* [Exercise instructions] Among the entries below, how many lines hold the word "computer"? Reply with the number only.

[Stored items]
Segment Open

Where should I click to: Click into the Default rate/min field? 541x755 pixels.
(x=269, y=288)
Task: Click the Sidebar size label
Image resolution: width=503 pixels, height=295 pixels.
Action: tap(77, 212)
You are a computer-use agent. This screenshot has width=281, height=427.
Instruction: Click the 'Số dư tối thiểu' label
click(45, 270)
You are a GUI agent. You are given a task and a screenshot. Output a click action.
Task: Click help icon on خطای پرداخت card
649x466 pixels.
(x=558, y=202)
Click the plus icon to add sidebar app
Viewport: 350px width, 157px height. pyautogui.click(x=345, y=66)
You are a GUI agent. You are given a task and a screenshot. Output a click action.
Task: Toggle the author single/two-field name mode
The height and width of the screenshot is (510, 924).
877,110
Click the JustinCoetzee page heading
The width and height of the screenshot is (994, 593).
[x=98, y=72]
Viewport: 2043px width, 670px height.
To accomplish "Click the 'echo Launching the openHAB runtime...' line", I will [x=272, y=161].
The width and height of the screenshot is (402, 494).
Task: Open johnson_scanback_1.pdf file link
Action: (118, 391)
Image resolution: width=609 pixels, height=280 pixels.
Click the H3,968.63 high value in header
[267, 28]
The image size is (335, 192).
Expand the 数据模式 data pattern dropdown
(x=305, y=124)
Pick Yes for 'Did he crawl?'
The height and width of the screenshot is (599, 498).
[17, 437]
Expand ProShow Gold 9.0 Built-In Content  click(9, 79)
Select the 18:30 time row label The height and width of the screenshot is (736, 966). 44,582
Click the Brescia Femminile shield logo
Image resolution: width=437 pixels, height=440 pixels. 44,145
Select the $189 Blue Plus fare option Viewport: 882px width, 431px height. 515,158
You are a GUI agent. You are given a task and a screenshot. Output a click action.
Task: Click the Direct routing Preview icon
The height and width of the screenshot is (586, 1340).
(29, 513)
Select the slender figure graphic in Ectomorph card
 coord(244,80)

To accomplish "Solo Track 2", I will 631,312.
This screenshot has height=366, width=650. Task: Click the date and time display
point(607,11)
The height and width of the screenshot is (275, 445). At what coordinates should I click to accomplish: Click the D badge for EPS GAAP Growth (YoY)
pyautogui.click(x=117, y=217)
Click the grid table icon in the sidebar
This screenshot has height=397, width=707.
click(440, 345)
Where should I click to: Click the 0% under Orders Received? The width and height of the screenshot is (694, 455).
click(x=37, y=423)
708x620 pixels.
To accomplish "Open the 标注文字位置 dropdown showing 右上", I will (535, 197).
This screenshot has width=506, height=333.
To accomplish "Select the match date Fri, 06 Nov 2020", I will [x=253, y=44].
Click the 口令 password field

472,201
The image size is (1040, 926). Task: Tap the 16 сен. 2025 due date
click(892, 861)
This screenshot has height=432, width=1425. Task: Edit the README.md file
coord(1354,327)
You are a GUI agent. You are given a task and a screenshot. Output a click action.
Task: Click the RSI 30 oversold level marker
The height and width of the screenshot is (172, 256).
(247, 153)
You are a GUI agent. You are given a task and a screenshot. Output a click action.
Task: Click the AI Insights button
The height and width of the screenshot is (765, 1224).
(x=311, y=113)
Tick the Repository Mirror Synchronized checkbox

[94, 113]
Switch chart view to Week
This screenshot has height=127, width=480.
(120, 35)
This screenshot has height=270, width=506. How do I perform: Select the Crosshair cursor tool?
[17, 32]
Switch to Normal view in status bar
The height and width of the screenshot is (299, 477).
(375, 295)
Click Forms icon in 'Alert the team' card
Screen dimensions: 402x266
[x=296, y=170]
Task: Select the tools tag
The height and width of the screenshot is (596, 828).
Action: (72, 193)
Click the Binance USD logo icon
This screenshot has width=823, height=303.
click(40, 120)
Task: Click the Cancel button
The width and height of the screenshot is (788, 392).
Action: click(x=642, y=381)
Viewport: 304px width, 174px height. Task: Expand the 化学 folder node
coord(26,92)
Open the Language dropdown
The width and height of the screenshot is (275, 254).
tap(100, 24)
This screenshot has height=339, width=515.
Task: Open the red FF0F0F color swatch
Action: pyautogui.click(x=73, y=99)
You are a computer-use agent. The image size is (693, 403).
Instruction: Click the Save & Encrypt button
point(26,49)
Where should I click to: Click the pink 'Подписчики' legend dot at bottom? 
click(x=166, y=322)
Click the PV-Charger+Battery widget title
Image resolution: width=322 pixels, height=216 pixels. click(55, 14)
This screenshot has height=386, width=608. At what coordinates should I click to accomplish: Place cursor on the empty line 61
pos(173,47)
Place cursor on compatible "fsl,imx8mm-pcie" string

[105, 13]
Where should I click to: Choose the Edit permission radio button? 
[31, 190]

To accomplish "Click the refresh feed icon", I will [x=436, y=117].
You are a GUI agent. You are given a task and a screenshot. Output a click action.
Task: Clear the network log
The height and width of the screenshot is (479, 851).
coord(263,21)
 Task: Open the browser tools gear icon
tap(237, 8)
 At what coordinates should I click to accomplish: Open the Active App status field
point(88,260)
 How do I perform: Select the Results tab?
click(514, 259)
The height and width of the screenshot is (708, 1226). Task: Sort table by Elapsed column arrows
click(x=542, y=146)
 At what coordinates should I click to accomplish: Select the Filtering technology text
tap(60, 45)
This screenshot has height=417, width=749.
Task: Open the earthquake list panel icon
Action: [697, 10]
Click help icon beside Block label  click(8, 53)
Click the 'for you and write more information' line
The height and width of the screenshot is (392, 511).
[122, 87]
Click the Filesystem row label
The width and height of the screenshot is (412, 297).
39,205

Segment Closed

* [Finished task] 2